━━ Provided data ━━

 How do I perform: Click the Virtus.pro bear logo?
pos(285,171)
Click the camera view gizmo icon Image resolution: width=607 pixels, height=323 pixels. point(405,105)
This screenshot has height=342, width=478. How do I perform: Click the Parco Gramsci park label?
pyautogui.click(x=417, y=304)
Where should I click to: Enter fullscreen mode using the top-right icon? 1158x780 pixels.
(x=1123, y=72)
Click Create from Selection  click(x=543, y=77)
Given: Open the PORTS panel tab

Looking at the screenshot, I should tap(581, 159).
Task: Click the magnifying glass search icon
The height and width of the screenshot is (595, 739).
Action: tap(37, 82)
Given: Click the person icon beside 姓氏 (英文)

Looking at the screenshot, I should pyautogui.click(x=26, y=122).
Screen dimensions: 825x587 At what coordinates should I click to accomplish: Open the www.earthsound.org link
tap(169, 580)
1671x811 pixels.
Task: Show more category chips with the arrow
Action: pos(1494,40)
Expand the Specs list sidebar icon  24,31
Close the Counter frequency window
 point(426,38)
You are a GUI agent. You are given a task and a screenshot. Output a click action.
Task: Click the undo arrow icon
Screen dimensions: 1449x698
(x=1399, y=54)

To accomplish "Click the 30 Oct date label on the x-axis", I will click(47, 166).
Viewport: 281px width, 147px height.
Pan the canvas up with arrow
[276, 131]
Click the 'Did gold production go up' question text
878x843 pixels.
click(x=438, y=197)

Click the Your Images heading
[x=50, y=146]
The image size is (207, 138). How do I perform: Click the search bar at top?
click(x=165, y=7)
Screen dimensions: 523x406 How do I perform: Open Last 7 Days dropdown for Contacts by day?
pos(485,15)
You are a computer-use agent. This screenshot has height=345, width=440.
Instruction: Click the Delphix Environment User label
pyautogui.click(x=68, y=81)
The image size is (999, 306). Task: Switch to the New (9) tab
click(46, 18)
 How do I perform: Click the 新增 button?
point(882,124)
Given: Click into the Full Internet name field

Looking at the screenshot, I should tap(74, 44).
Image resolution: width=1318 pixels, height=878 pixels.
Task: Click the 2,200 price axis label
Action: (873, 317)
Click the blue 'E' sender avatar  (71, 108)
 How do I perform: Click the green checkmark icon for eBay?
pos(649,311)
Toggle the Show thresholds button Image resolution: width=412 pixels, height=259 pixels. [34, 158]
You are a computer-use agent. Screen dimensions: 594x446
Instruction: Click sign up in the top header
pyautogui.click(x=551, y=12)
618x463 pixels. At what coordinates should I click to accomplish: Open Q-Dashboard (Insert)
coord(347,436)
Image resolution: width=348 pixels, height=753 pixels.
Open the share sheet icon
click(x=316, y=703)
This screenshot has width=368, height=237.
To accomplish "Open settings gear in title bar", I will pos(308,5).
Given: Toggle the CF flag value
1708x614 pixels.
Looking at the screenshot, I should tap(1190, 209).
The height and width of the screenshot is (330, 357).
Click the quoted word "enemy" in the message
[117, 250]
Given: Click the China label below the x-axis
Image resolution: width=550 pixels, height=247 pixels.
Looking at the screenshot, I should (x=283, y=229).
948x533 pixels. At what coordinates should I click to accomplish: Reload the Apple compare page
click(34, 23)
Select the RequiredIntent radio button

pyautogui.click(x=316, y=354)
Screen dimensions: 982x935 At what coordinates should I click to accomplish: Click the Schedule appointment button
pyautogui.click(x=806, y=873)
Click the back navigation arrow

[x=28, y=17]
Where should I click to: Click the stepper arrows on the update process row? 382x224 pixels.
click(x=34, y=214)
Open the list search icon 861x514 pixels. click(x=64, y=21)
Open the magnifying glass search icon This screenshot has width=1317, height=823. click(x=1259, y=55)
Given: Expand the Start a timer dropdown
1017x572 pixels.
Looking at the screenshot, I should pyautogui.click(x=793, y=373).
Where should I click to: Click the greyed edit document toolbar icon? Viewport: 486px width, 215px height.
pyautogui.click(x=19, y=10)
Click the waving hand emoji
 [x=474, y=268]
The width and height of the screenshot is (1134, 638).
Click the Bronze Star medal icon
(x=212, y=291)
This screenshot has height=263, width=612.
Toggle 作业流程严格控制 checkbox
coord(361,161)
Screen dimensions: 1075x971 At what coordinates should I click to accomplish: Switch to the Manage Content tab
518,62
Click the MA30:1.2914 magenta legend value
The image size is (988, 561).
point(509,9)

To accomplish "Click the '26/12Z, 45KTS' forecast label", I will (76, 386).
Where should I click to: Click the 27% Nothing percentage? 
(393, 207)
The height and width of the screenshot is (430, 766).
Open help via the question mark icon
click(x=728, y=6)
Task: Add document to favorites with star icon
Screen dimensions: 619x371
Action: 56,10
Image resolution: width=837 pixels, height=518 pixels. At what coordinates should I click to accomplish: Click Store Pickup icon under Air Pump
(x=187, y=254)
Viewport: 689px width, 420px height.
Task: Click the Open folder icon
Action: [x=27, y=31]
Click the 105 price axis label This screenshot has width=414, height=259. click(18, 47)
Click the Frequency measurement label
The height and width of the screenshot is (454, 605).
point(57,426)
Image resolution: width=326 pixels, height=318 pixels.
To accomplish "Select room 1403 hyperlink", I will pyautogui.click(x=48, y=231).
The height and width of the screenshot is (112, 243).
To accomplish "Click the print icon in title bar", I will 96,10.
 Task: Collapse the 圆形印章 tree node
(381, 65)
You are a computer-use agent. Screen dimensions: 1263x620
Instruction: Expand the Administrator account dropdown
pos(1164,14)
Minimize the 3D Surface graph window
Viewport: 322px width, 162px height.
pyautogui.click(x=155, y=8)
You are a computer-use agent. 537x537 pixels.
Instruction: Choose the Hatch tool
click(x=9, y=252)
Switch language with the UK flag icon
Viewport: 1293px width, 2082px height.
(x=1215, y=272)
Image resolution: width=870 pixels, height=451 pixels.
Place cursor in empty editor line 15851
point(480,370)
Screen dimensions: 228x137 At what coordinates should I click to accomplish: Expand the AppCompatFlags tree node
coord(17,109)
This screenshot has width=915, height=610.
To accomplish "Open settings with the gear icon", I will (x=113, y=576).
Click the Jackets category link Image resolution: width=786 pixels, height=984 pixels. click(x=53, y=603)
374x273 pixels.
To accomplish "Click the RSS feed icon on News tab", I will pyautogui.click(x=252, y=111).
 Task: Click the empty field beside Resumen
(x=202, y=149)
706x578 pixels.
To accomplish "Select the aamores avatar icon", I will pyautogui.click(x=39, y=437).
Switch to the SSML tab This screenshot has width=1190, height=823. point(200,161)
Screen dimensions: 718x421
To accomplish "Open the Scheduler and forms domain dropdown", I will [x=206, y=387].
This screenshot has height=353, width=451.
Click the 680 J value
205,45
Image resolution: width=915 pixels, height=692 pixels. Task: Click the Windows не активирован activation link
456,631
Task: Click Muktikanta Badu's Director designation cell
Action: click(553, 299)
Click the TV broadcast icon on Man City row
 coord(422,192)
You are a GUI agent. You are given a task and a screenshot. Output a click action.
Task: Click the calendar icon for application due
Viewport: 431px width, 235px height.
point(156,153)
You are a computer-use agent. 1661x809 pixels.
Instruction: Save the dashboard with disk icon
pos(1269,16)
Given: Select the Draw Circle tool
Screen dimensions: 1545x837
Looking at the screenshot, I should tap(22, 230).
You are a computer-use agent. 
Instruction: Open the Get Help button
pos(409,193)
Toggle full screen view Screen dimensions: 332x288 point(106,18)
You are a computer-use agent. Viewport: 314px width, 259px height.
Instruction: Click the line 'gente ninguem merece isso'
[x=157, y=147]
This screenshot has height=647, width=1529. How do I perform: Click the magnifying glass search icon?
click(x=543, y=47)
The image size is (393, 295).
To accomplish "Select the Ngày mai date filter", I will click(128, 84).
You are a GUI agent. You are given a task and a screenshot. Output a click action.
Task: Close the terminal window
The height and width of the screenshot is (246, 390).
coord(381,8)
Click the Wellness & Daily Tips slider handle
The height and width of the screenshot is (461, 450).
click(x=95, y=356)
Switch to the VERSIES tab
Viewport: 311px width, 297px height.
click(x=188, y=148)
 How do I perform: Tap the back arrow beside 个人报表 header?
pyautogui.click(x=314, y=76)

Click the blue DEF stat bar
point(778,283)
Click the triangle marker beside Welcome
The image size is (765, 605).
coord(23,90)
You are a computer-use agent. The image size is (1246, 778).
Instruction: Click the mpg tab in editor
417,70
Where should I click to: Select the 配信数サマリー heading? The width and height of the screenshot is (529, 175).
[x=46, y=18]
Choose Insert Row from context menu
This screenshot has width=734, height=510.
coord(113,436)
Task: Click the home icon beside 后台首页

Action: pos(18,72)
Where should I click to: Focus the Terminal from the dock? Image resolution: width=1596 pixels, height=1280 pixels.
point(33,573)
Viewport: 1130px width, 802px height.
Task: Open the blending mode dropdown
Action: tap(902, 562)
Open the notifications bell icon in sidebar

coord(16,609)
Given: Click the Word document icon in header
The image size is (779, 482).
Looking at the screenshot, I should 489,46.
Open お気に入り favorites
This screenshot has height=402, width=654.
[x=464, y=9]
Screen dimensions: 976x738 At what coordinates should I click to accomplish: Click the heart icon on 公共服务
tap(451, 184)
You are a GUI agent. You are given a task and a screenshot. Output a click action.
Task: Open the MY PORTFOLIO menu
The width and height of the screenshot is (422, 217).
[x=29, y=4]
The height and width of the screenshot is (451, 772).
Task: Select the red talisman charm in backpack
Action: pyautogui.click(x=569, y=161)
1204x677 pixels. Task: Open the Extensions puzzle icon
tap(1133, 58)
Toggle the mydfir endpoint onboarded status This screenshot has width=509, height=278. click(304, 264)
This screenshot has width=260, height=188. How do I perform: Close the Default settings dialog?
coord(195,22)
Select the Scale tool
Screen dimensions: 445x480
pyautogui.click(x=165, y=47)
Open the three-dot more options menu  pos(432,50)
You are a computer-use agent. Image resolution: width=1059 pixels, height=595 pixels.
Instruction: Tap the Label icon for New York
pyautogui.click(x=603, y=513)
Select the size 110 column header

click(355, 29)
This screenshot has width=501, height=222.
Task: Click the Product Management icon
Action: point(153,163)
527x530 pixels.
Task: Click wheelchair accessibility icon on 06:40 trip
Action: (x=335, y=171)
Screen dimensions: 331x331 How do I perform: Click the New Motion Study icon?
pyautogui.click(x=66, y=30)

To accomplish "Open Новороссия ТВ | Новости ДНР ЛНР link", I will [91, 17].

━━━

**Exercise instructions**
Begin at the line that has "Where should I click to: Select" in the entries above; stop after the line that has "You are a computer-use agent. Image". Transcribe exactly those lines and no others.

**The completed task**
Where should I click to: Select the 配信数サマリー heading? The width and height of the screenshot is (529, 175).
[x=46, y=18]
Choose Insert Row from context menu
This screenshot has width=734, height=510.
coord(113,436)
Task: Click the home icon beside 后台首页

Action: pos(18,72)
Where should I click to: Focus the Terminal from the dock? Image resolution: width=1596 pixels, height=1280 pixels.
point(33,573)
Viewport: 1130px width, 802px height.
Task: Open the blending mode dropdown
Action: tap(902, 562)
Open the notifications bell icon in sidebar

coord(16,609)
Given: Click the Word document icon in header
The image size is (779, 482).
Looking at the screenshot, I should 489,46.
Open お気に入り favorites
This screenshot has height=402, width=654.
[x=464, y=9]
Screen dimensions: 976x738 At what coordinates should I click to accomplish: Click the heart icon on 公共服务
tap(451, 184)
You are a GUI agent. You are given a task and a screenshot. Output a click action.
Task: Open the MY PORTFOLIO menu
The width and height of the screenshot is (422, 217).
[x=29, y=4]
The height and width of the screenshot is (451, 772).
Task: Select the red talisman charm in backpack
Action: pyautogui.click(x=569, y=161)
1204x677 pixels. Task: Open the Extensions puzzle icon
tap(1133, 58)
Toggle the mydfir endpoint onboarded status This screenshot has width=509, height=278. click(304, 264)
This screenshot has width=260, height=188. How do I perform: Close the Default settings dialog?
coord(195,22)
Select the Scale tool
Screen dimensions: 445x480
pyautogui.click(x=165, y=47)
Open the three-dot more options menu  pos(432,50)
You are a computer-use agent. Image resolution: width=1059 pixels, height=595 pixels.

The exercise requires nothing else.